Although mobile operators are increasingly optimistic about femtocells, there are many doubts circulating around this new technology as it struggles to resolve key challenges such as functionality and cost. These low-power radio systems, known as femtocells, plug into a residential broadband connection and enable mobile subscribers to use their existing mobile cellular handsets to access both data and voice services. Operators believe that they are capable of cutting costs and retaining more customers, but proof remains to be seen. In the last femtocells study, Frost & Sullivan is skeptical, outlining multiple challenges, that do not look like they could be resolved by the end of 2008.
Operators remain optimistic primarily because of all the benefits femtocells could bring. Femtocells may enable optimum quality mobile services inside buildings. It may deploy the next generation wireless technologies providing throughputs of more than 10Mbps. Femtocells also promises to reduce operating costs by 30-40%. For most operators backhaul OPEX can be anywhere between 30 to 40% of operator costs. Femtocells allow operators impose backhaul costs on the user, by running the traffic over the user’s broadband network subscription. Most mobile operators will continue trialing femtocells well into 2009 and by then Frost & Sullivan hopes most of the key challenges to be addressed.
Femtocells today face several challenges that need to be addressed before it is commercially launched.
A major issue is that femtocells are costly. The goal of operators is to keep mobile costs around USD 100, but femtocells are projected to raise this to USD 150-300. As a result, there is massive pressure on vendors to further reduce the bill of materials (BOM) for femtocells, as carriers are not in a position to subsidize them to users.
Femtocells also pose the problem of radio interference. Currently UMTS systems have a single 5 MHz channel pair for all cells, from macro to femtocells. Interference is likely to be generated by the utilization of the same channel pair for all services.
‘Handover INTO’ the femtocell (from a macro cell) is also a concern. In the past, the radio network controller (RNC) receives a neighbour cells list and scans it in active mode, to determine an appropriate target cell for when signal level and quality degrade to a point where handover should occur. However, currently it is not possible for a macro cell to have thousands of femtocells as neighbours.

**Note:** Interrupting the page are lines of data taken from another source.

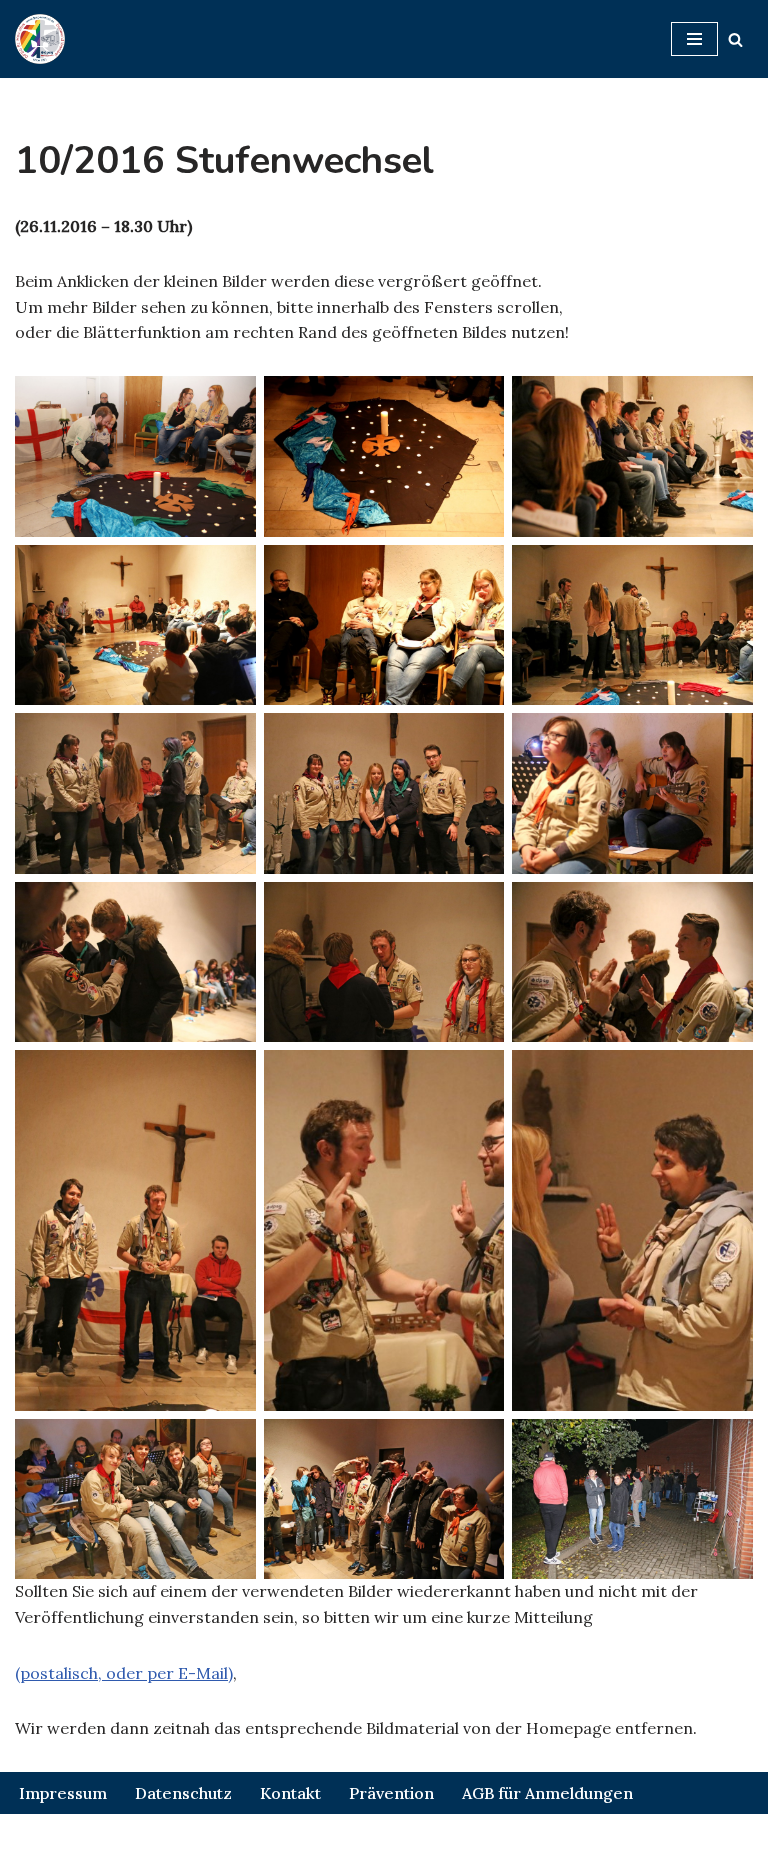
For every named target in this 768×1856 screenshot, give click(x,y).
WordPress (472, 1834)
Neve (272, 1834)
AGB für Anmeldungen (547, 1793)
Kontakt (290, 1793)
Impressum (63, 1793)
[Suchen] (735, 39)
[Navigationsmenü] (694, 39)
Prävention (391, 1793)
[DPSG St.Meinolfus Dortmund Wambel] (40, 39)
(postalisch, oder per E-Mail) (124, 1673)
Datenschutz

Furthermore, mobile carriers must guarantee that voice traffic over femtocells will be prioritized over the ISPs broadband network in order to provide optimum quality of service to its mobile subscribers. It is uncertain whether this will occur or not.
Finally, user behavior might disrupt customer service updates necessary to keep it functional. Updates usually take place while the user sleeps, but operators are concerned that users will forget to keep the femtocells on, which would impede the required updates.
“Frost & Sullivan expects small scale deployments to occur during the second half of 2009 by a few Tier 1 mobile operators and based on the results of the 2009 launch, other mobile operators will decide if they need to choose a similar path in the years to come,” notes Frost & Sullivan’s Programme Manager Luke Thomas. “History has shown that for the success of any new technology, standards based products available at affordable costs are a high requisite. If the femtocell forum along with the 3GPP ecosystem delays considerably in achieving these objectives, then the industry will correlate the hype and expectation that a few other technologies has generated over the years (e.g. 3G and dare I say Mobile WiMAX) to femtocells as well.”
But whether femtocells are capable of resolving these doubts remains to be seen as the trials continue throughout the year.